▸ **ACTIVITY**
Return the whole listing, keeping every character the same.

====================

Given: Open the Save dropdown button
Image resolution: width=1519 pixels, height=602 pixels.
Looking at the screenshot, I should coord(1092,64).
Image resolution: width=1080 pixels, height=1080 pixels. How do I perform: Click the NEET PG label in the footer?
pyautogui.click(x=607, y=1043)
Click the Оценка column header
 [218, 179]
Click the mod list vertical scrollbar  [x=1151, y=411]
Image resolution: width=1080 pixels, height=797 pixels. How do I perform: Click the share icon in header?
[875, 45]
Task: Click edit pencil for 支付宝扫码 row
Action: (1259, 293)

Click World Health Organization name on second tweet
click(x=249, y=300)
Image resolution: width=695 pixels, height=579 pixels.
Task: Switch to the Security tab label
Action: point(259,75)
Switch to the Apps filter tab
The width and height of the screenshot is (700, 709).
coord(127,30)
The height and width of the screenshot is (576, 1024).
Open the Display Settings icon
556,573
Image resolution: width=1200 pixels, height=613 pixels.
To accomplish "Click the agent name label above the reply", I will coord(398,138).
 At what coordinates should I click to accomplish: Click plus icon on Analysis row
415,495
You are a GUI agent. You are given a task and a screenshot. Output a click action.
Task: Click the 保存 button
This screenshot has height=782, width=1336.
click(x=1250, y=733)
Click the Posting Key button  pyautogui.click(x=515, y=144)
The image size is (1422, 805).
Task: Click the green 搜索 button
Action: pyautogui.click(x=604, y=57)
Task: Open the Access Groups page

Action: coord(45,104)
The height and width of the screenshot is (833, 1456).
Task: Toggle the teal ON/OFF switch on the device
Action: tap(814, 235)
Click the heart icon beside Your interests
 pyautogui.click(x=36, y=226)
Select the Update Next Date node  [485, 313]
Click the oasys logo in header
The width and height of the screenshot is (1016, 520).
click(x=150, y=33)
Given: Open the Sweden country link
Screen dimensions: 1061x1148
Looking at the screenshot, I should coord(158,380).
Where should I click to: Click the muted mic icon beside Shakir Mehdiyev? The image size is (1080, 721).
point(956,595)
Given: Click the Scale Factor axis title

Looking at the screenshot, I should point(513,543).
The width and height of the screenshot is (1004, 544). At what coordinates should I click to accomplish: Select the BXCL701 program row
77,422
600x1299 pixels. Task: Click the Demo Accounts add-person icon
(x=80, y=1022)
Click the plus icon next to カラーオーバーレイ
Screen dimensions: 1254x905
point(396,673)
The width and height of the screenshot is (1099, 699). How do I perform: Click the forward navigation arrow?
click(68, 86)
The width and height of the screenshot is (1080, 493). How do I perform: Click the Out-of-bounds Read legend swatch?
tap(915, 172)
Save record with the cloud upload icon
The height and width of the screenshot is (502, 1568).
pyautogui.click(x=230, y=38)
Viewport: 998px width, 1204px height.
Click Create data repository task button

====================

▸ **SOLUTION FOR THIS TASK**
Given: Open the Save dropdown button
Image resolution: width=1519 pixels, height=602 pixels.
Looking at the screenshot, I should coord(1092,64).
Image resolution: width=1080 pixels, height=1080 pixels. How do I perform: Click the NEET PG label in the footer?
pyautogui.click(x=607, y=1043)
Click the Оценка column header
 [218, 179]
Click the mod list vertical scrollbar  [x=1151, y=411]
Image resolution: width=1080 pixels, height=797 pixels. How do I perform: Click the share icon in header?
[875, 45]
Task: Click edit pencil for 支付宝扫码 row
Action: (1259, 293)

Click World Health Organization name on second tweet
click(x=249, y=300)
Image resolution: width=695 pixels, height=579 pixels.
Task: Switch to the Security tab label
Action: point(259,75)
Switch to the Apps filter tab
The width and height of the screenshot is (700, 709).
coord(127,30)
The height and width of the screenshot is (576, 1024).
Open the Display Settings icon
556,573
Image resolution: width=1200 pixels, height=613 pixels.
To accomplish "Click the agent name label above the reply", I will coord(398,138).
 At what coordinates should I click to accomplish: Click plus icon on Analysis row
415,495
You are a GUI agent. You are given a task and a screenshot. Output a click action.
Task: Click the 保存 button
This screenshot has height=782, width=1336.
click(x=1250, y=733)
Click the Posting Key button  pyautogui.click(x=515, y=144)
The image size is (1422, 805).
Task: Click the green 搜索 button
Action: pyautogui.click(x=604, y=57)
Task: Open the Access Groups page

Action: coord(45,104)
The height and width of the screenshot is (833, 1456).
Task: Toggle the teal ON/OFF switch on the device
Action: tap(814, 235)
Click the heart icon beside Your interests
 pyautogui.click(x=36, y=226)
Select the Update Next Date node  [485, 313]
Click the oasys logo in header
The width and height of the screenshot is (1016, 520).
click(x=150, y=33)
Given: Open the Sweden country link
Screen dimensions: 1061x1148
Looking at the screenshot, I should coord(158,380).
Where should I click to: Click the muted mic icon beside Shakir Mehdiyev? The image size is (1080, 721).
point(956,595)
Given: Click the Scale Factor axis title

Looking at the screenshot, I should point(513,543).
The width and height of the screenshot is (1004, 544). At what coordinates should I click to accomplish: Select the BXCL701 program row
77,422
600x1299 pixels. Task: Click the Demo Accounts add-person icon
(x=80, y=1022)
Click the plus icon next to カラーオーバーレイ
Screen dimensions: 1254x905
point(396,673)
The width and height of the screenshot is (1099, 699). How do I perform: Click the forward navigation arrow?
click(68, 86)
The width and height of the screenshot is (1080, 493). How do I perform: Click the Out-of-bounds Read legend swatch?
tap(915, 172)
Save record with the cloud upload icon
The height and width of the screenshot is (502, 1568).
pyautogui.click(x=230, y=38)
Viewport: 998px width, 1204px height.
Click Create data repository task button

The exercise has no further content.